**WHAT TO WORK ON**
Could you transcribe every record below exactly as written, excluding the pictures?

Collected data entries
# # # # # # #
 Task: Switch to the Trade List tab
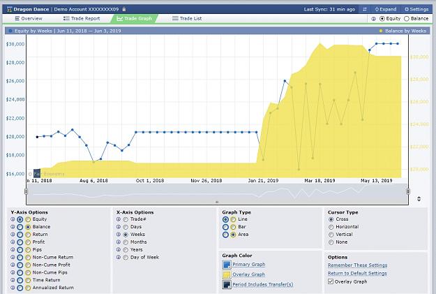point(187,19)

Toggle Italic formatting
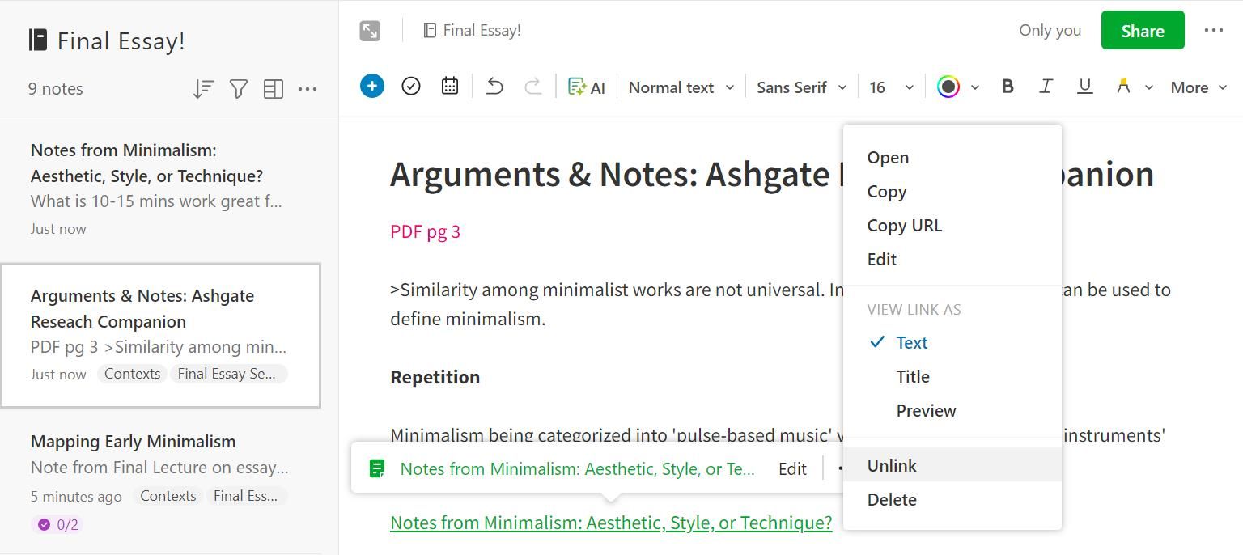[x=1046, y=86]
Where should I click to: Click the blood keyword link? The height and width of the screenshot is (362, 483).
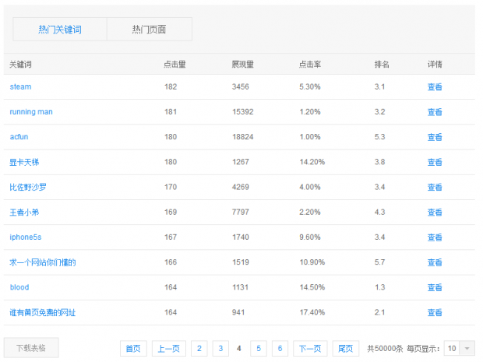click(19, 287)
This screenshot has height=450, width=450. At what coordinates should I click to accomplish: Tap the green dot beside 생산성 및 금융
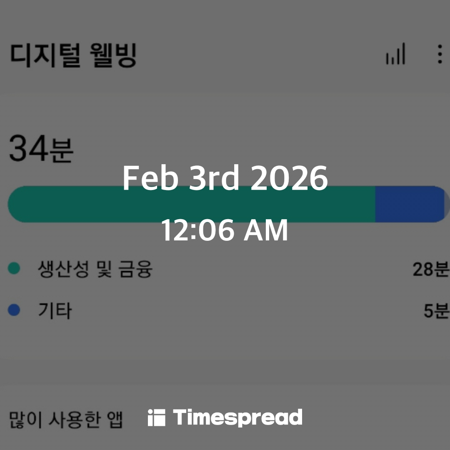[14, 269]
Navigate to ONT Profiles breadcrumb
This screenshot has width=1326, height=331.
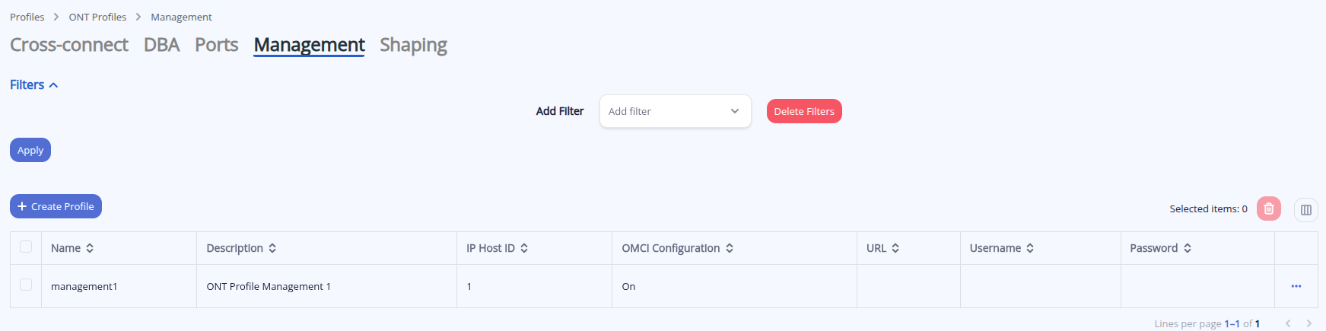[97, 17]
# # # # # # #
**RESPONSE**
 Task: Switch to the Trade List tab
point(187,19)

Toggle Italic formatting
[x=1046, y=86]
Where should I click to: Click the blood keyword link? The height and width of the screenshot is (362, 483).
click(19, 287)
This screenshot has height=450, width=450. At what coordinates should I click to accomplish: Tap the green dot beside 생산성 및 금융
[14, 269]
Navigate to ONT Profiles breadcrumb
This screenshot has width=1326, height=331.
[97, 17]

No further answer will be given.